::: Records to process :::
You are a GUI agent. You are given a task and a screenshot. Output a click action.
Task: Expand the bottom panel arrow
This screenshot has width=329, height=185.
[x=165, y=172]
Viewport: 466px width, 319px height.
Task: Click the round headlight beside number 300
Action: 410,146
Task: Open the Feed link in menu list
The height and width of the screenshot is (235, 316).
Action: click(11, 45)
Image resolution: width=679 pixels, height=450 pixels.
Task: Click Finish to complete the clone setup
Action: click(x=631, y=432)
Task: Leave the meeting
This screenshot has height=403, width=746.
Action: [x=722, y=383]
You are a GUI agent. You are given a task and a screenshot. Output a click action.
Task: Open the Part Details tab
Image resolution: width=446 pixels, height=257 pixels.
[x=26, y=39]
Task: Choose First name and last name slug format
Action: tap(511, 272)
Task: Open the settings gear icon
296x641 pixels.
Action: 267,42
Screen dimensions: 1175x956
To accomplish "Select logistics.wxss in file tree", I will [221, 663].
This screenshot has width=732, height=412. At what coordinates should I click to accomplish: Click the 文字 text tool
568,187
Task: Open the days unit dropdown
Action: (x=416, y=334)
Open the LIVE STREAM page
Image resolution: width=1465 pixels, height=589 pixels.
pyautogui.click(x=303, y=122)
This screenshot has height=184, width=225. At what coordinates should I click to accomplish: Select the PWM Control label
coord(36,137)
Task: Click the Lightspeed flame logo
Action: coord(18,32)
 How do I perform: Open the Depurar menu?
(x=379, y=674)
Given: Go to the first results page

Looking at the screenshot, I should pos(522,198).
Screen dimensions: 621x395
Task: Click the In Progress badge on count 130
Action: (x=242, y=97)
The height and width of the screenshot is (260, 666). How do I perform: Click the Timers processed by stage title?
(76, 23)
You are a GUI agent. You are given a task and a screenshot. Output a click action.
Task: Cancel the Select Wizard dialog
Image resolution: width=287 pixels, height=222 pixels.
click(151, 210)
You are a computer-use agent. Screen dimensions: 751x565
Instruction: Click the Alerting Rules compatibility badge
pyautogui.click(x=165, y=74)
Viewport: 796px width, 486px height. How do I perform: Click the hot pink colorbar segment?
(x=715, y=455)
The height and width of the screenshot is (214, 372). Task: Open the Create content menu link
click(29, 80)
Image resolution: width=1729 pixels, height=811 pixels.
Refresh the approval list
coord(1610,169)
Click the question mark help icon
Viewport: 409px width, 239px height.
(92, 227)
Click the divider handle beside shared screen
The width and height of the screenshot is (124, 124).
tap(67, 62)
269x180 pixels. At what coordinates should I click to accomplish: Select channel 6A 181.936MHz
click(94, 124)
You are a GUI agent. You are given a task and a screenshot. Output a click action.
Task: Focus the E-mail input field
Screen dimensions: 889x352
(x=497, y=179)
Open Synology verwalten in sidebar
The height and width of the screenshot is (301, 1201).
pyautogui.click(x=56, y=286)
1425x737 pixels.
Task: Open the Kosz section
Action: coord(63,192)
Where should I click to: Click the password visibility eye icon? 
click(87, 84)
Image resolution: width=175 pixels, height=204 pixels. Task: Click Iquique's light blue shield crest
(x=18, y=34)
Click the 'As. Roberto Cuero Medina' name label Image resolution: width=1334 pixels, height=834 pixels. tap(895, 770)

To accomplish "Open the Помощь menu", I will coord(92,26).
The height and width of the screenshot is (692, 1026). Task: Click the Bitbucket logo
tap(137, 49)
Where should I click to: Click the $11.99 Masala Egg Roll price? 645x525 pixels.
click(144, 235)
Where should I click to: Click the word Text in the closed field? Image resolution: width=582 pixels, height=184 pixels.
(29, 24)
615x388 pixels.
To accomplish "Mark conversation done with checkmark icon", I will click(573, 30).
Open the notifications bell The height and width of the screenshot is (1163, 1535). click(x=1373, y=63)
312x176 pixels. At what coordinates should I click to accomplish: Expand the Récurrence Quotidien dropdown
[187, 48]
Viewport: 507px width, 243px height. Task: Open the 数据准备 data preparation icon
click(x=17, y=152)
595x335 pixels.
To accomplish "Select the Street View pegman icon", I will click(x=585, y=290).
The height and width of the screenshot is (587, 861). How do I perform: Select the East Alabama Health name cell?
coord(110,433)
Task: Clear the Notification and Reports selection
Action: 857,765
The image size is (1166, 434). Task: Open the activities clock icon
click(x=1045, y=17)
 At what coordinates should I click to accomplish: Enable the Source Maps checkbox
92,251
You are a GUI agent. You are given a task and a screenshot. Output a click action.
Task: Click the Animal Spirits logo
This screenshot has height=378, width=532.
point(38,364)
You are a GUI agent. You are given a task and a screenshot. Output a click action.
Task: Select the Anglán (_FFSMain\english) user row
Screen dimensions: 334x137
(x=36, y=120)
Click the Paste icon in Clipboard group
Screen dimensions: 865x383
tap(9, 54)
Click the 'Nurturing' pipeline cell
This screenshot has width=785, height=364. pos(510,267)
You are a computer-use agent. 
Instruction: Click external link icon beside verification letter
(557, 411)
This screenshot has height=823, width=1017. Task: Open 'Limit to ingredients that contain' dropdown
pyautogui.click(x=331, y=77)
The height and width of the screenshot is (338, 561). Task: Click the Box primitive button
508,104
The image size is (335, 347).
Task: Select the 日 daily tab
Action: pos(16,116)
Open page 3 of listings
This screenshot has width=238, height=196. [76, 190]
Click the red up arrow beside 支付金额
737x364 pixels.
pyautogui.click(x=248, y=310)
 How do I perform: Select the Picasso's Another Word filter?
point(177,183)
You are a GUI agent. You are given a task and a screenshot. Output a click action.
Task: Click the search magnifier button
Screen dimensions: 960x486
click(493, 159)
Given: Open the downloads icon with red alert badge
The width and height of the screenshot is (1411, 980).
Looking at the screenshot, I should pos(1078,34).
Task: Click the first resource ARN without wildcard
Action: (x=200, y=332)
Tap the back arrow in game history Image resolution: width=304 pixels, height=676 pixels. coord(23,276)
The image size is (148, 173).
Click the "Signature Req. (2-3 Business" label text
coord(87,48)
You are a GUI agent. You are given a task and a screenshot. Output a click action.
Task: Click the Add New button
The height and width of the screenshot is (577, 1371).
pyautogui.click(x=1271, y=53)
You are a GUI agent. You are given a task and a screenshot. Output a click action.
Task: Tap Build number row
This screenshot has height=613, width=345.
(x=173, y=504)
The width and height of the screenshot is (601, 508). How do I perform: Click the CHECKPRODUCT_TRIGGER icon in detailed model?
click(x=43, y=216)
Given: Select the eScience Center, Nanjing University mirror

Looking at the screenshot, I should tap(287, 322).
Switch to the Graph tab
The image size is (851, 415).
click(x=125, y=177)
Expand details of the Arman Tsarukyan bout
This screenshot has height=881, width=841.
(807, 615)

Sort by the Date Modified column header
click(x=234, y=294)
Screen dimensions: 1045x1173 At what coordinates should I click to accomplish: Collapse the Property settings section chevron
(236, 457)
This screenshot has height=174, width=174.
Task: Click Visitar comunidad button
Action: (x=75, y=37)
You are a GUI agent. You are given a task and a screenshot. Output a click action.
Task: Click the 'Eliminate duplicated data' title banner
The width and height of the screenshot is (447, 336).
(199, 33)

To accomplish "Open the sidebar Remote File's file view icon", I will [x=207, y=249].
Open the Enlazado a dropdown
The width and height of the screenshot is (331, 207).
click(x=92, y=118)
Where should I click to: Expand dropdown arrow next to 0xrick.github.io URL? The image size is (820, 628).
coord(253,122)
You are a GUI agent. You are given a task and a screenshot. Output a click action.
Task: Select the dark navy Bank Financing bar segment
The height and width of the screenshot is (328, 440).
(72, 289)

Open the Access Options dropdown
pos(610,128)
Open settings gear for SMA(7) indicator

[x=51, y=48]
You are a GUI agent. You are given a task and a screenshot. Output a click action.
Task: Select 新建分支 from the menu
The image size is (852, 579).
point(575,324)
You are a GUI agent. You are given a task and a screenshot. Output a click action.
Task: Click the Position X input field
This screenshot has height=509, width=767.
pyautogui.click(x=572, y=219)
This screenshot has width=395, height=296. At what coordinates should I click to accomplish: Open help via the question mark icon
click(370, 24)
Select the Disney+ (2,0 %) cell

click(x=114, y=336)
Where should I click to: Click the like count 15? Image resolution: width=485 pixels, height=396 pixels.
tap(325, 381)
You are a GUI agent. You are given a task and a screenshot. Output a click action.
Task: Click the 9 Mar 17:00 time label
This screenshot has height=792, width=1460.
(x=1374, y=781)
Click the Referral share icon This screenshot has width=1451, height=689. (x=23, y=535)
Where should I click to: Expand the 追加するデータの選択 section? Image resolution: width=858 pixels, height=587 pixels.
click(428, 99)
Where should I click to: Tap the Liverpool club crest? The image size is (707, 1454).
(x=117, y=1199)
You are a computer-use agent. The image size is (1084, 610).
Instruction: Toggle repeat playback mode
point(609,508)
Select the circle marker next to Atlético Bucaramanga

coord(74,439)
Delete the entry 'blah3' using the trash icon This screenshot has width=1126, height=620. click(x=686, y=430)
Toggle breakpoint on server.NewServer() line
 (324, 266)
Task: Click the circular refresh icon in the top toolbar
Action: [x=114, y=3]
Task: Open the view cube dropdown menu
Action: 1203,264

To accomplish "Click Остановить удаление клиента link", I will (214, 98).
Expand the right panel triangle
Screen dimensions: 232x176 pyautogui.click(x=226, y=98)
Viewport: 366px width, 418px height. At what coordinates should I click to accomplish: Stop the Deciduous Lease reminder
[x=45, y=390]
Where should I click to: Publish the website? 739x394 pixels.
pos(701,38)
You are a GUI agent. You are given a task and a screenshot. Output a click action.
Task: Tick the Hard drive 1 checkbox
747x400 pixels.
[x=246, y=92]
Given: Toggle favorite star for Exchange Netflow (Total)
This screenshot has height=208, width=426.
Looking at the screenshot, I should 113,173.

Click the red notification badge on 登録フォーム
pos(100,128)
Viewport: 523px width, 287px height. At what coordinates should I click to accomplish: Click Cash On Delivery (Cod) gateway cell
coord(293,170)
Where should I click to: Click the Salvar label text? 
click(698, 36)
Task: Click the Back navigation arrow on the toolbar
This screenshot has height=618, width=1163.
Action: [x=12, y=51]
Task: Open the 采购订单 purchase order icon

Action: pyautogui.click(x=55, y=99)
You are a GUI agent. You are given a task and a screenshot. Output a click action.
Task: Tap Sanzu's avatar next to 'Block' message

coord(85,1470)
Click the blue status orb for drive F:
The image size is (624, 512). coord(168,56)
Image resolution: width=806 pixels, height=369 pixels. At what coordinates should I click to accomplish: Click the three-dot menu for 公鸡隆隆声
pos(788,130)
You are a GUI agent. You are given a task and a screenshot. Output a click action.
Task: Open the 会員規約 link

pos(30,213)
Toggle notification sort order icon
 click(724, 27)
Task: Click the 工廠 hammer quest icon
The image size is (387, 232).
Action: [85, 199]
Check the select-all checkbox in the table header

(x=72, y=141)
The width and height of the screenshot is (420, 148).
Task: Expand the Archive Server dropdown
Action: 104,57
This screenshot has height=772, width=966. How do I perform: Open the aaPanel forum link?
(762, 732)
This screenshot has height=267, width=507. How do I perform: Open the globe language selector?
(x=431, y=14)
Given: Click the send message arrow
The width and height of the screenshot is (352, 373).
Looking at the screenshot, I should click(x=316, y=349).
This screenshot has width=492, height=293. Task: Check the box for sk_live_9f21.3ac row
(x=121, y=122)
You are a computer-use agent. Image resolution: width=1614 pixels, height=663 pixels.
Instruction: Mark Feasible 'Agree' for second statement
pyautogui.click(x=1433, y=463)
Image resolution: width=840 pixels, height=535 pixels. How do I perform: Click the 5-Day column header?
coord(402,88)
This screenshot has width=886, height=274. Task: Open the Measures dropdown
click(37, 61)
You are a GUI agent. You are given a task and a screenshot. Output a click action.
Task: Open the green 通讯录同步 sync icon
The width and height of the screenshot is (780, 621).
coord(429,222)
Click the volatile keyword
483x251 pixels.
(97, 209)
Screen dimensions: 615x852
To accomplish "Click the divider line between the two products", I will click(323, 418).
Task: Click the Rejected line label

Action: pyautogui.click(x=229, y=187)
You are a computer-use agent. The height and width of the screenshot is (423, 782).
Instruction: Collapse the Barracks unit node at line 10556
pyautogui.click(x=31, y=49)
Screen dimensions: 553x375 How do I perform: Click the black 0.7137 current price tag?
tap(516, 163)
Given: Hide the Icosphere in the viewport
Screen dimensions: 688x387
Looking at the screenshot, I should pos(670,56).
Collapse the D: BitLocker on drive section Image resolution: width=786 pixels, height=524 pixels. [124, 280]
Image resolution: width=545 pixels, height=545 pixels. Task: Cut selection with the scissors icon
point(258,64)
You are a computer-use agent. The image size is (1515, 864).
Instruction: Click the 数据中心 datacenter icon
:::
Set down exactly what runs from the line with "Screen dimensions: 615x852" to the last line of the data above, including both of those lines and no others.

Screen dimensions: 615x852
To accomplish "Click the divider line between the two products", I will click(323, 418).
Task: Click the Rejected line label

Action: pyautogui.click(x=229, y=187)
You are a computer-use agent. The height and width of the screenshot is (423, 782).
Instruction: Collapse the Barracks unit node at line 10556
pyautogui.click(x=31, y=49)
Screen dimensions: 553x375 How do I perform: Click the black 0.7137 current price tag?
tap(516, 163)
Given: Hide the Icosphere in the viewport
Screen dimensions: 688x387
Looking at the screenshot, I should pos(670,56).
Collapse the D: BitLocker on drive section Image resolution: width=786 pixels, height=524 pixels. [124, 280]
Image resolution: width=545 pixels, height=545 pixels. Task: Cut selection with the scissors icon
point(258,64)
You are a computer-use agent. The image size is (1515, 864).
Instruction: Click the 数据中心 datacenter icon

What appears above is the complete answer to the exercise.